Although there is a certain degree of correlation with the partially purified powdery TGase stabilizer described in Patent Document 2 and Patent Document 3, sugars, sugar alcohols, magnesium sulfate, chloride, which have been confirmed to have a stabilizing effect. For calcium and the like, no effect was observed in TGase treated in a liquid state by purification crystallization, and it was not completely correlated. Moreover, although a result is not shown, the additive or synergistic effect was seen by combining these substances suitably. In particular, as a characteristic effect, it was found that a glutamine peptide exhibits a high stabilizing effect at a pH of around 5.0 to 6.5, and a Makilvine buffer (pH 6 to 7.0).
[0050]
【The invention's effect】
The present invention has the following effects. TGase is stabilized by adding a stabilizer that is safe and has an excellent stabilizing effect. Enzyme activity is not easily deactivated during production or product storage, and storage of TGase with high enzyme activity over a long period of time is possible. It becomes possible.

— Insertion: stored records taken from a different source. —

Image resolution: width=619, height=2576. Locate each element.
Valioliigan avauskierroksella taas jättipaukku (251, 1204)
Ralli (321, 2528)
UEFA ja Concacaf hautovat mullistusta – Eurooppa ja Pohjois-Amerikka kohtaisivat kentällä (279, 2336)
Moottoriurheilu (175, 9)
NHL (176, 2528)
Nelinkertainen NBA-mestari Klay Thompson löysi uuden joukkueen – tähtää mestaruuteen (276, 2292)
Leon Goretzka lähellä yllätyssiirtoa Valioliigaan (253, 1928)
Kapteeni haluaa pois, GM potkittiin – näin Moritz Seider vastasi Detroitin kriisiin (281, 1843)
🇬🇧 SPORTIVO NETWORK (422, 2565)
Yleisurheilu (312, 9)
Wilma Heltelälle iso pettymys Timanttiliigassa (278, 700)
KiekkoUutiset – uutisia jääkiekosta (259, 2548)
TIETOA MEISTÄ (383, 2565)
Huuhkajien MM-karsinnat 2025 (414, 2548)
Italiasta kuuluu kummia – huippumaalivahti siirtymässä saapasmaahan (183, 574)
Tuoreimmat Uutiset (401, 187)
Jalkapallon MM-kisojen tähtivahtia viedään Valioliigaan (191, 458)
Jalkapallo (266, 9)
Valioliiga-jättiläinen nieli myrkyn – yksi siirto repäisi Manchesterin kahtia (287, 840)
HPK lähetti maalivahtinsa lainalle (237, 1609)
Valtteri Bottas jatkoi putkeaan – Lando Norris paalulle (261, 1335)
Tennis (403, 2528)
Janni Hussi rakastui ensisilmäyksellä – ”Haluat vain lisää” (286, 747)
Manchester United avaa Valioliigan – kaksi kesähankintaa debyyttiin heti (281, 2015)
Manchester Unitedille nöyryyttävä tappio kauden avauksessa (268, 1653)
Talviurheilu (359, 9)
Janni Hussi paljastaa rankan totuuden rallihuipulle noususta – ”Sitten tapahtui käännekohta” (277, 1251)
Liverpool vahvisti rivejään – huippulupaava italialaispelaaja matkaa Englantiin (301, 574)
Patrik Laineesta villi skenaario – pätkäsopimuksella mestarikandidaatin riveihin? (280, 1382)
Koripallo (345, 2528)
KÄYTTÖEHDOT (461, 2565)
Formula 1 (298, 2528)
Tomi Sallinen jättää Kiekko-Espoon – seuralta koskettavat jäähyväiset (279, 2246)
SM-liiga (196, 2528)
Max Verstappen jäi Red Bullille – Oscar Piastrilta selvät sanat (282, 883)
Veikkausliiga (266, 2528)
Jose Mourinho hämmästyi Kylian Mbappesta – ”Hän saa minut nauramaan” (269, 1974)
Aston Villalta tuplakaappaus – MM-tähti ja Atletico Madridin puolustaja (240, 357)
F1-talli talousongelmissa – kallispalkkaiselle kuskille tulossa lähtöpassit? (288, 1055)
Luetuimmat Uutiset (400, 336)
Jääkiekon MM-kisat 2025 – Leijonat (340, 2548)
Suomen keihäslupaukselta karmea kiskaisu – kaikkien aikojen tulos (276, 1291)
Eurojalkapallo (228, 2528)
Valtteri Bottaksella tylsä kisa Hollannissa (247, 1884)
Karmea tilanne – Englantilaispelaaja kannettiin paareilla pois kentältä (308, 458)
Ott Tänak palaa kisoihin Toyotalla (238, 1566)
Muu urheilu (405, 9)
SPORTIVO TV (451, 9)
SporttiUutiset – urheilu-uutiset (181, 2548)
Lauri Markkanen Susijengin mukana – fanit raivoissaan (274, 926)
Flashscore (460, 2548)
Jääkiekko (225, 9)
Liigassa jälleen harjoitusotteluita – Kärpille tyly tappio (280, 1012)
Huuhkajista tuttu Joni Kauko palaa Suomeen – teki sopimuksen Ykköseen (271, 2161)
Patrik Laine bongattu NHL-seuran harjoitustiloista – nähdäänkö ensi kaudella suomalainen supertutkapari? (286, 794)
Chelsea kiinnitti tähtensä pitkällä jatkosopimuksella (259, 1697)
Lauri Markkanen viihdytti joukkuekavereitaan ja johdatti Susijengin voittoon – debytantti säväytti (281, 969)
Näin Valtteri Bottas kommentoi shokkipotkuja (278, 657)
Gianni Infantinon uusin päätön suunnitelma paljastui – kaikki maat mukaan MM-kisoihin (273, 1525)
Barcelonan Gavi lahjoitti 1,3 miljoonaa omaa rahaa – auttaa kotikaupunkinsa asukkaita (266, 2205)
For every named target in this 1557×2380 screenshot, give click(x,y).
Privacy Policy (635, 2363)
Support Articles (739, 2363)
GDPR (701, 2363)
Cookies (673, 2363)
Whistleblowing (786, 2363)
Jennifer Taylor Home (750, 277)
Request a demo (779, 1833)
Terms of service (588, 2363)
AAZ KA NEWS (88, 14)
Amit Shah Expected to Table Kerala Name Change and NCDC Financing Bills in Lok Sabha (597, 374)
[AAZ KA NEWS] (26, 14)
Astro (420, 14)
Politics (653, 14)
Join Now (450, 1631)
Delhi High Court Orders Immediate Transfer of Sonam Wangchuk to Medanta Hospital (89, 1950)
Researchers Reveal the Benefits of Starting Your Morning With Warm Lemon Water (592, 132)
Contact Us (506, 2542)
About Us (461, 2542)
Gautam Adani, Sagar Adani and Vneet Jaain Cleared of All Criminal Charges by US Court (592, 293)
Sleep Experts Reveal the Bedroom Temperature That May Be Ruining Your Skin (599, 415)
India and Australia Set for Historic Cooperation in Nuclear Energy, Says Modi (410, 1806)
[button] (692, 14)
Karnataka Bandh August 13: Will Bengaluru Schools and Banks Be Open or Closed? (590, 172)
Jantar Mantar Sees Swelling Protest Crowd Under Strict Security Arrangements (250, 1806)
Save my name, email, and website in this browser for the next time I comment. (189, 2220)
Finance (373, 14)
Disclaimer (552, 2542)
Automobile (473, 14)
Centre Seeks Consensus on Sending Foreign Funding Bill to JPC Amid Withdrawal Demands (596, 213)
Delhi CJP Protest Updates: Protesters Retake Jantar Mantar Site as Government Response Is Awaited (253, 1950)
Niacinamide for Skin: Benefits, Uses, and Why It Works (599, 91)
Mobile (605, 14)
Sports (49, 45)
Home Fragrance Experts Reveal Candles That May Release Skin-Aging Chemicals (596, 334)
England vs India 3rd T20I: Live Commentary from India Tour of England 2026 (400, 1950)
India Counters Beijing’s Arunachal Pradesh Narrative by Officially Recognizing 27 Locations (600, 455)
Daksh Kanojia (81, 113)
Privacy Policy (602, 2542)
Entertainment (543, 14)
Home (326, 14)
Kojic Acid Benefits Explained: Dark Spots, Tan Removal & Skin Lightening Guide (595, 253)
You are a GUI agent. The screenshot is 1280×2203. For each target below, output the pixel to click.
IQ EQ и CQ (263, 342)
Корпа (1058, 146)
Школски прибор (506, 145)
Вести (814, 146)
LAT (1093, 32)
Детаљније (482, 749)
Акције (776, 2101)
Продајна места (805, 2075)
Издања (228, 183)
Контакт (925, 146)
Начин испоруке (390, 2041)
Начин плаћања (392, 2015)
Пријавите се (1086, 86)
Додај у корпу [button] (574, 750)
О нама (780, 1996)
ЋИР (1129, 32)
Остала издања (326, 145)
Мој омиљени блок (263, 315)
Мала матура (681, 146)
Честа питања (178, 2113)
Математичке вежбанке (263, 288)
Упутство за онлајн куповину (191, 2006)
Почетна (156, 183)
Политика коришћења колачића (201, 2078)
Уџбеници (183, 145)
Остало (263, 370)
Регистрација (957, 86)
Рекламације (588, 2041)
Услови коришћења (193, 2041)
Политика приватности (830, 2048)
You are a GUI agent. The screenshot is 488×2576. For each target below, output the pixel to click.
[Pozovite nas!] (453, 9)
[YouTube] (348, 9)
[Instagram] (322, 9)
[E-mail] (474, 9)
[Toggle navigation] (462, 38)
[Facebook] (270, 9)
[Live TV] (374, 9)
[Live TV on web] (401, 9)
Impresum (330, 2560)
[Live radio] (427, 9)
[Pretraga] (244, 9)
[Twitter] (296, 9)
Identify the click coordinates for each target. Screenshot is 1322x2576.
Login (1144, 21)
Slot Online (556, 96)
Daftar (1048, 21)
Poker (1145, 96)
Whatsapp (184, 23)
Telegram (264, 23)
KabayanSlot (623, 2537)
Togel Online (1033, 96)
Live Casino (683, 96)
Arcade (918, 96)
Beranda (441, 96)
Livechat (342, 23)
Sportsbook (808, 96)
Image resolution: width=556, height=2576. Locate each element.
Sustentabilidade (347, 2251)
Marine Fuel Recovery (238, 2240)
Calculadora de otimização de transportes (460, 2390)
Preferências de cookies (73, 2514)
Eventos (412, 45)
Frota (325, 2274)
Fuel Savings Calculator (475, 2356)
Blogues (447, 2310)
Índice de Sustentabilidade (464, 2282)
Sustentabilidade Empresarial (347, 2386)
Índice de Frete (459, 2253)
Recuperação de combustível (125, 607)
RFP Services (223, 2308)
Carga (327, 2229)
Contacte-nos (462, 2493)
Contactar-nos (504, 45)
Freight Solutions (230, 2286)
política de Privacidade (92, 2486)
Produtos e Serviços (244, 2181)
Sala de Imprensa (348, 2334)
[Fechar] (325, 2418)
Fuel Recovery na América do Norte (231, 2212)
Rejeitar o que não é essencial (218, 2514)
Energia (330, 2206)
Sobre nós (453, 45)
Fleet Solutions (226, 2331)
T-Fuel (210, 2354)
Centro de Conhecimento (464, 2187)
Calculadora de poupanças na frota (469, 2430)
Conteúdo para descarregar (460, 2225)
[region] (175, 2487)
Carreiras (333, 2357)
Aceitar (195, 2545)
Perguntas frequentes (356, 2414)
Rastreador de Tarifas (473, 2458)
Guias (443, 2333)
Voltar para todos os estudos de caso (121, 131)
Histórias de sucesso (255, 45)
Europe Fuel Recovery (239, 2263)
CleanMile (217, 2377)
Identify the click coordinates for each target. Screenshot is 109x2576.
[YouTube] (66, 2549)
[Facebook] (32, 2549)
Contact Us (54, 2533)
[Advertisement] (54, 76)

In addition, since the purified crystallized TGase can be stabilized during production and storage of the product, not only purified crystallized TGase that is processed into a solid state such as powder, but also liquid, suspension, paste It becomes possible to store purified crystallized TGase having a high enzyme activity that is processed into a liquid state such as a liquid.

Claims (4)

A transglutaminase produced by a microorganism belonging to the genus Streptomyces , which is a mixture of a corn proteolytic substance and a McKilvine buffer within a pH range of 6.0 to 7.0, trehalose and a wheat proteolysate, and a pH of 6.0. A mixture of mocklevine buffer in the range of 7.0, a mixture of wheat proteolysate and mucklevine buffer in the range of pH 6.0-7.0, mucklevine buffer in the range of cysteine and pH 6.0-7.0 A stabilized transglutaminase obtained by adding at least one selected from the group consisting of a mixture of liquids as a stabilizer.   The stabilized transglutaminase according to claim 1, wherein the transglutaminase is treated in a solid state.   The stabilized transglutaminase according to claim 1 or 2, wherein the pH of the Muckilvine buffer is 6.5.   The stabilized transglutaminase according to any one of claims 1 to 3, wherein the transglutaminase is purified and crystallized.